Instruction: Copy the material word for word, beginning at the line that contains "The height and width of the screenshot is (870, 1605)." and continuing through the end of the material.

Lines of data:
------------
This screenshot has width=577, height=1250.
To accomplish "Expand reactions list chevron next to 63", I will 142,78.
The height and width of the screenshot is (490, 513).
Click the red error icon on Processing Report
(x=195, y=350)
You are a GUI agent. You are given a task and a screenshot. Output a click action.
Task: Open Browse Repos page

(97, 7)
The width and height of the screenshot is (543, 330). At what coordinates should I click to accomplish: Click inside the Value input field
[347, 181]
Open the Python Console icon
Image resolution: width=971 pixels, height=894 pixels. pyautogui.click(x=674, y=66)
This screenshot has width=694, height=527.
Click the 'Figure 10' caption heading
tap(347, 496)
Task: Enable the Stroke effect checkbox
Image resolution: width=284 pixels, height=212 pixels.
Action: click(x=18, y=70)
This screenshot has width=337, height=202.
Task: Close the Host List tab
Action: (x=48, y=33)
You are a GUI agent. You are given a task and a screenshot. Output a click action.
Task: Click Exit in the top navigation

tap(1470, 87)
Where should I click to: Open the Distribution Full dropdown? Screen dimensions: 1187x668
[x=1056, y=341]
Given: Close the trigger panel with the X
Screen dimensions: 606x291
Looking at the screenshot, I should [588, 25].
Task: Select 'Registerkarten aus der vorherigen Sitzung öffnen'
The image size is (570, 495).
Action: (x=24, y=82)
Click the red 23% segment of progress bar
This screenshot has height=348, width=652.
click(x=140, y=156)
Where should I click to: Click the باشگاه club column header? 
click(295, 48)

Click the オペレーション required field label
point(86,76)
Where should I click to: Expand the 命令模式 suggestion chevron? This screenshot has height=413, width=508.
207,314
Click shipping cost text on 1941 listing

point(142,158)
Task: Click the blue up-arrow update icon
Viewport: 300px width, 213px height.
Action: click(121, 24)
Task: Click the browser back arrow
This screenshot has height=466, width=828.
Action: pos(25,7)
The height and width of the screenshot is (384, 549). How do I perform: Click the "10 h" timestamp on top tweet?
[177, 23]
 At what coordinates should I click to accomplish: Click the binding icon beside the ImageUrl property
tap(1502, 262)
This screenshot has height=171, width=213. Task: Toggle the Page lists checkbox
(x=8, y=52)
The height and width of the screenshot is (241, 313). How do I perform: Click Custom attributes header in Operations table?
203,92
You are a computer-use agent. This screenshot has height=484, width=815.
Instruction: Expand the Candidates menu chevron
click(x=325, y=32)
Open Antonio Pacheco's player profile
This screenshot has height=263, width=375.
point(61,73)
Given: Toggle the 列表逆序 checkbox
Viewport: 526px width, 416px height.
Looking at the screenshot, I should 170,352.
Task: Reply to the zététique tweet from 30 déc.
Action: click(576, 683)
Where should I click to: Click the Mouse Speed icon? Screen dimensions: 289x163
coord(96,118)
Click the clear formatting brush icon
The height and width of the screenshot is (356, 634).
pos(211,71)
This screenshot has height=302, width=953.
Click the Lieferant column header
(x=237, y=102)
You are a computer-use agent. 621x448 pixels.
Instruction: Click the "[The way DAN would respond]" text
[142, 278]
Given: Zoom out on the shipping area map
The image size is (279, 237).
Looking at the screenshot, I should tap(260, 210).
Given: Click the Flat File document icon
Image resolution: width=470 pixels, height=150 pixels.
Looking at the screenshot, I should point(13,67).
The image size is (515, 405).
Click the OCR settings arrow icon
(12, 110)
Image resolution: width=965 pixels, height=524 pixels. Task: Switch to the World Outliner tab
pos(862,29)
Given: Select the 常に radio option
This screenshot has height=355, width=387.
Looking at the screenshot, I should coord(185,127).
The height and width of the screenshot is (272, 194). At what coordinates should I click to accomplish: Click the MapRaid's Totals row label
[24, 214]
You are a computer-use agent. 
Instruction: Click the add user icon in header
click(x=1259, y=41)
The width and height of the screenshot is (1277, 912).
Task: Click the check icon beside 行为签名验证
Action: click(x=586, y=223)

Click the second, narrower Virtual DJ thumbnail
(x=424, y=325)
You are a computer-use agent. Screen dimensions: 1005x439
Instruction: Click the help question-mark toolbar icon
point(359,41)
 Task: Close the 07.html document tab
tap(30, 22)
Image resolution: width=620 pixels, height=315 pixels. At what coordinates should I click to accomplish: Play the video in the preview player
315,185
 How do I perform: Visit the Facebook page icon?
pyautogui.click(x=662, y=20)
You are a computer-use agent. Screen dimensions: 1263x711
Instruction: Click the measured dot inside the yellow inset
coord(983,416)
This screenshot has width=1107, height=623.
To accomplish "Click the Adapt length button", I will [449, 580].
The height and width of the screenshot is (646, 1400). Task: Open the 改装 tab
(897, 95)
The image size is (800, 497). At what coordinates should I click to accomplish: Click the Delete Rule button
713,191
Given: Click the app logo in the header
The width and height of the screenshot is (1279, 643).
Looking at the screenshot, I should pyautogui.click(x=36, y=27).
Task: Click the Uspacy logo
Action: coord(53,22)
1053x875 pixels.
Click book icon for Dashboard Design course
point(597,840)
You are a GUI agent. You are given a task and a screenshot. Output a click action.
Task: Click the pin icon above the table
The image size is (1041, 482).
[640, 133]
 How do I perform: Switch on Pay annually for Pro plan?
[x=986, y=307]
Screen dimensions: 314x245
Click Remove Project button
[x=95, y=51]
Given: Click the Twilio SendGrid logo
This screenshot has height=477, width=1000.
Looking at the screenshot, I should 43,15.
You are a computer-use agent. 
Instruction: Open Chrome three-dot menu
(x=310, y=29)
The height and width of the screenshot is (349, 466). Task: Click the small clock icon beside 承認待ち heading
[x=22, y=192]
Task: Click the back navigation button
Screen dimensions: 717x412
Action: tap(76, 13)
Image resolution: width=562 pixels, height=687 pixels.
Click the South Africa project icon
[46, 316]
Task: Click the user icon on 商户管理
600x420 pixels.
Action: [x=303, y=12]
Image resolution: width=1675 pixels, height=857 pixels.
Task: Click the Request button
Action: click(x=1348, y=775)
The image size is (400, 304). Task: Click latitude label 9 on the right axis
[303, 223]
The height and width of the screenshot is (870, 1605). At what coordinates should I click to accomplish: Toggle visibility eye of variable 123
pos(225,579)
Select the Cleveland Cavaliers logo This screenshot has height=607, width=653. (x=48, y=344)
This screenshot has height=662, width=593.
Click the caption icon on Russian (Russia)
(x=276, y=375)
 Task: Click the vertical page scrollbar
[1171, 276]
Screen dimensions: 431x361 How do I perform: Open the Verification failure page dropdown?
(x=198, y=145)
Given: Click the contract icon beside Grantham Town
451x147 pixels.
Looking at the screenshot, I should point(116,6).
------------
Solved problem:
The height and width of the screenshot is (870, 1605). At what coordinates should I click to accomplish: Toggle visibility eye of variable 123
pos(225,579)
Select the Cleveland Cavaliers logo This screenshot has height=607, width=653. (x=48, y=344)
This screenshot has height=662, width=593.
Click the caption icon on Russian (Russia)
(x=276, y=375)
 Task: Click the vertical page scrollbar
[1171, 276]
Screen dimensions: 431x361 How do I perform: Open the Verification failure page dropdown?
(x=198, y=145)
Given: Click the contract icon beside Grantham Town
451x147 pixels.
Looking at the screenshot, I should point(116,6).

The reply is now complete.